Null Pointer Dereference triggered by malformed Image File

[kirit1193]

A Null Pointer Dereference issue is present in the AcquireQuantumMemory function in the file ImageMagick/MagickCore/memory.c. This is due to the following vulnerable code:

if (n != 0)
   {
   dasharray=(double *) AcquireQuantumMemory((size_t) n+1UL,
   sizeof(*dasharray));
   p=CurrentContext->dash_pattern;
   q=dasharray;
   for (i=0; i < (ssize_t) n; i++)
      *q++=(*p++);
   *q=0.0;
   }

The variable dasharray gets the output of AcquireQuantumMemory.
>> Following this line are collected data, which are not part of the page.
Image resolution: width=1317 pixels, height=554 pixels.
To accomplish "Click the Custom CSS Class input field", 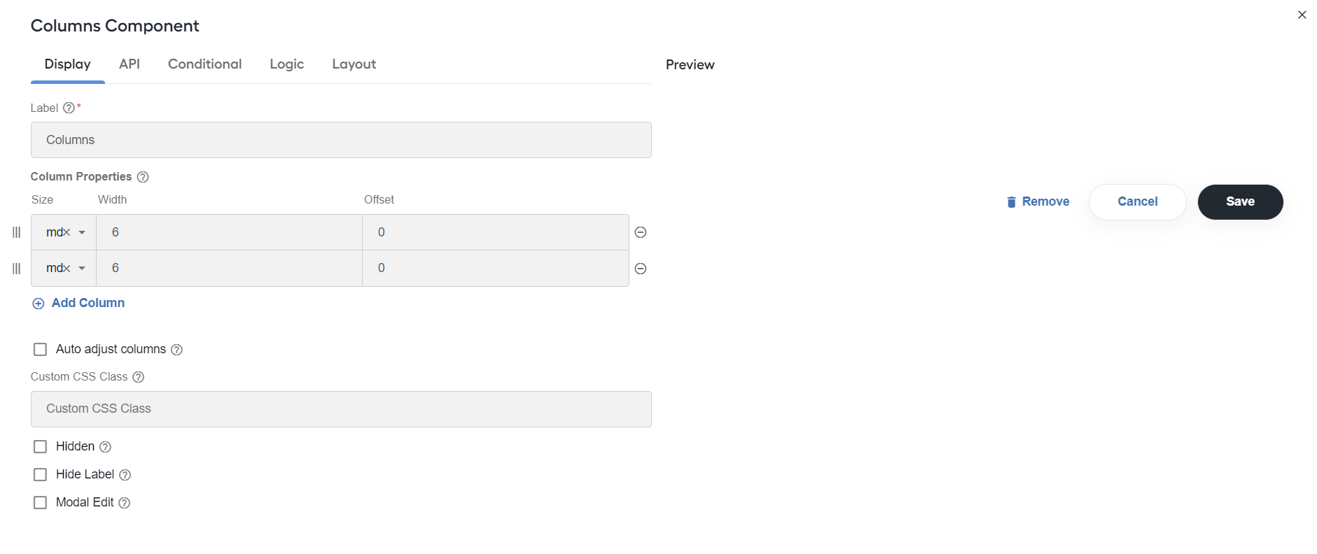I will pyautogui.click(x=341, y=409).
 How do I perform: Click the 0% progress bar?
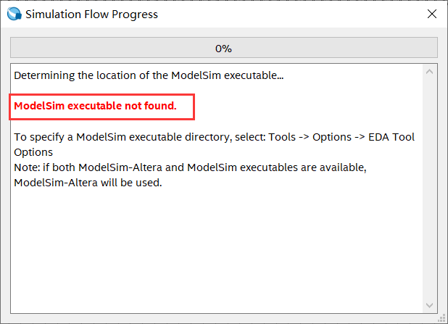(109, 49)
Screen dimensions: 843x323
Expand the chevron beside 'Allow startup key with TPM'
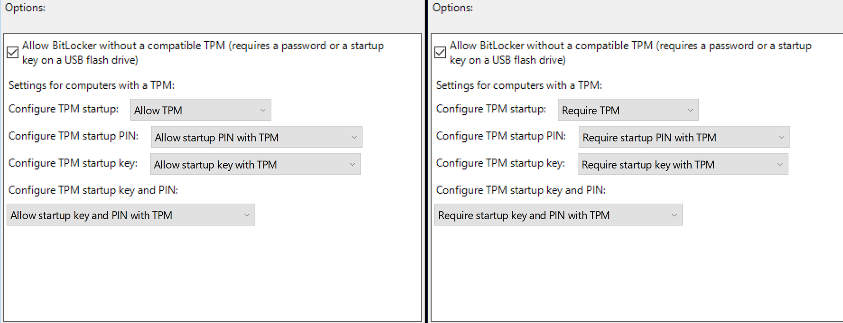pos(352,164)
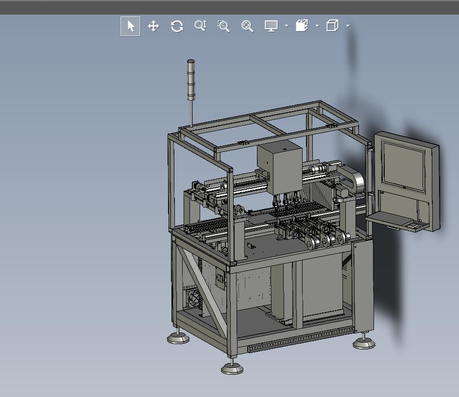459x397 pixels.
Task: Click the monitor display mode icon
Action: coord(272,26)
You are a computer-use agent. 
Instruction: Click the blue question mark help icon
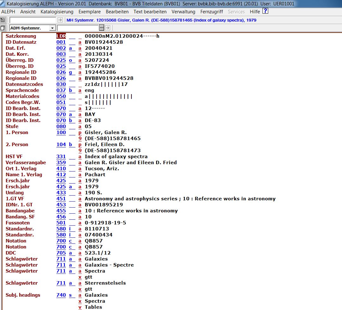pos(265,11)
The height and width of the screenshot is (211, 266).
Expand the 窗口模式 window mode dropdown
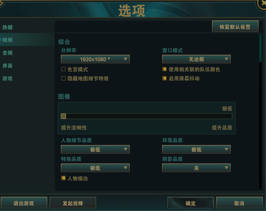point(196,59)
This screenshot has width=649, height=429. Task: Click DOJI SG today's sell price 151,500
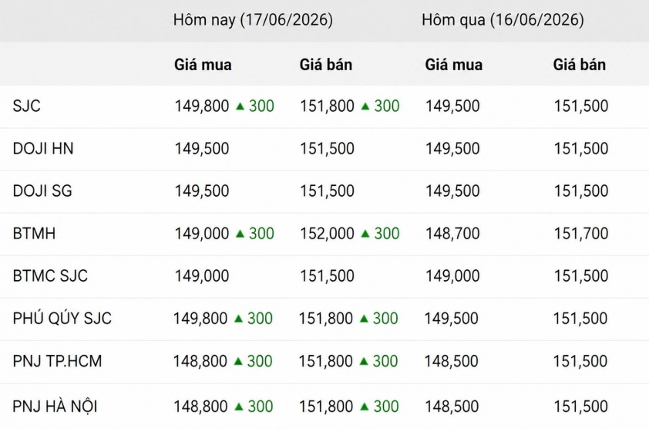tap(327, 191)
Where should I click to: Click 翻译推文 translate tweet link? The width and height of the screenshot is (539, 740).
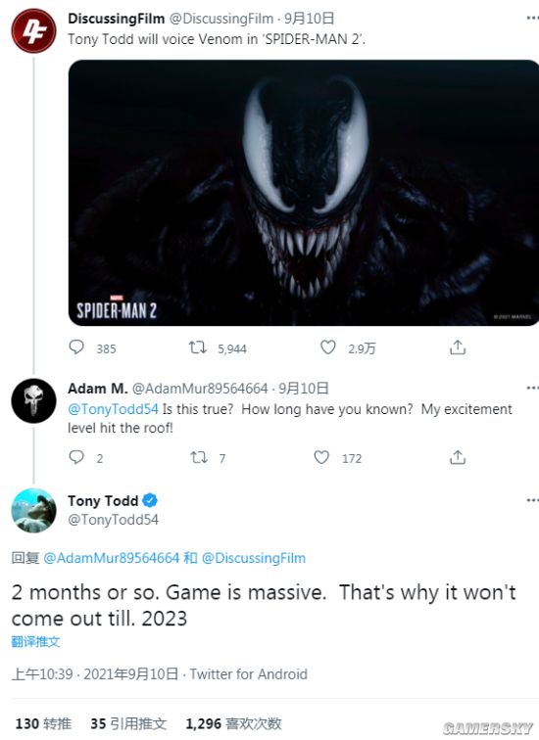36,642
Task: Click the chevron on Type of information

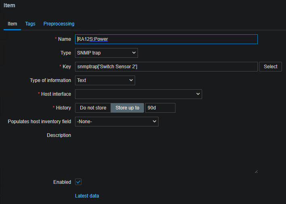Action: [x=131, y=80]
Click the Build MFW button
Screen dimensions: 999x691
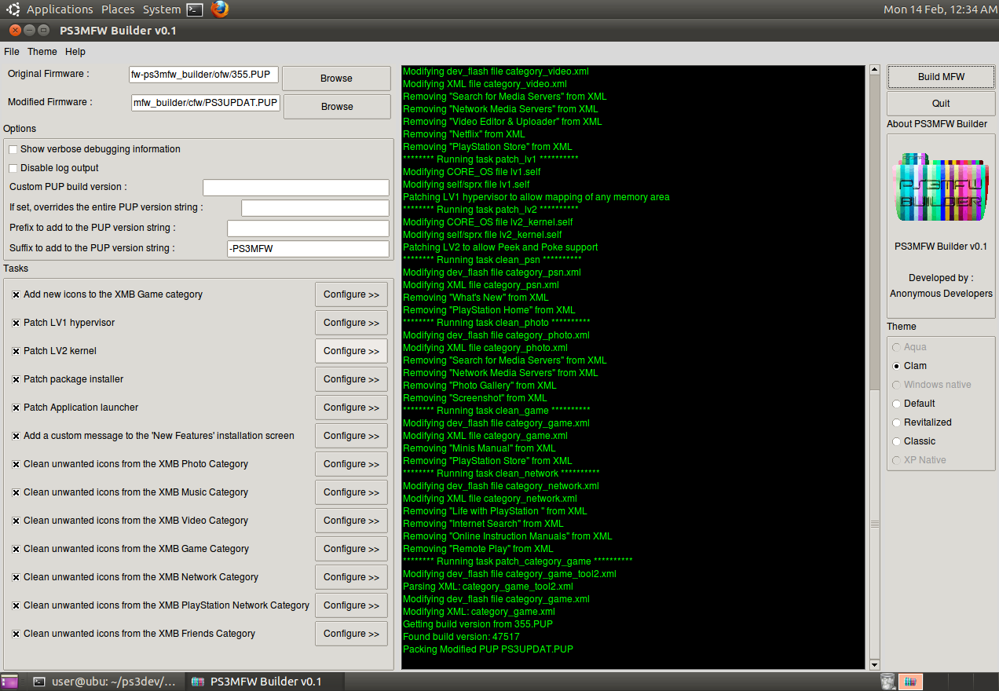pos(941,77)

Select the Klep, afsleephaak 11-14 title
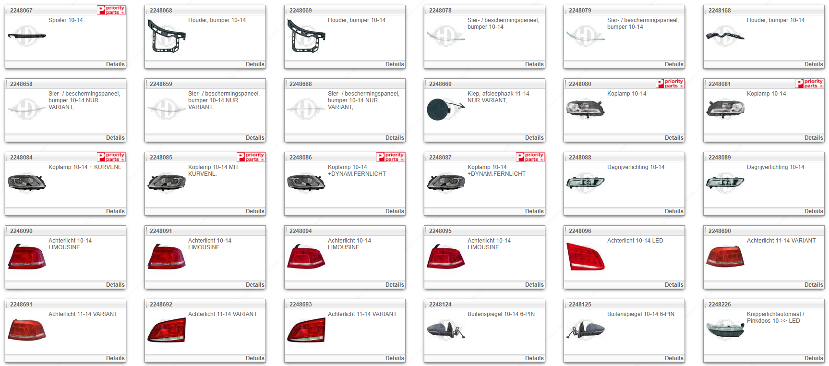pos(498,94)
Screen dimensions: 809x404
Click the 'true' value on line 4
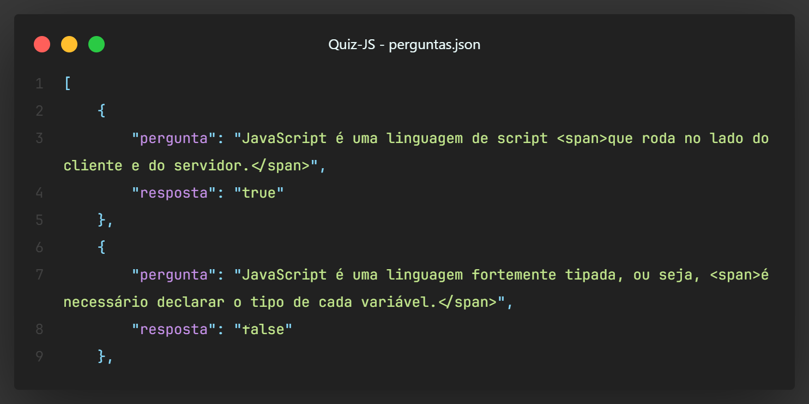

Looking at the code within this function, the following code explicitly returns NULL:

if (HeapOverflowSanityCheck(count,quantum) != MagickFalse)
   return((void *) NULL);

Eventually q gets the value stored in dasharray (which is potentially NULL) in q=dasharray;

Finally, q gets explicitly dereferenced in *q++=(*p++);

Using

if (q != NULL)
   *q++=(*p++);

would resolve the Null Pointer Dereference vulnerability.

[urban-warrior]

Thanks for the problem report. We can reproduce it and will have a patch to fix it in GIT master branch @ https://github.com/ImageMagick/ImageMagick later today. The patch will be available in the beta releases of ImageMagick @ https://www.imagemagick.org/download/beta/ by sometime tomorrow.

[fgeek]

https://nvd.nist.gov/vuln/detail/CVE-2017-14505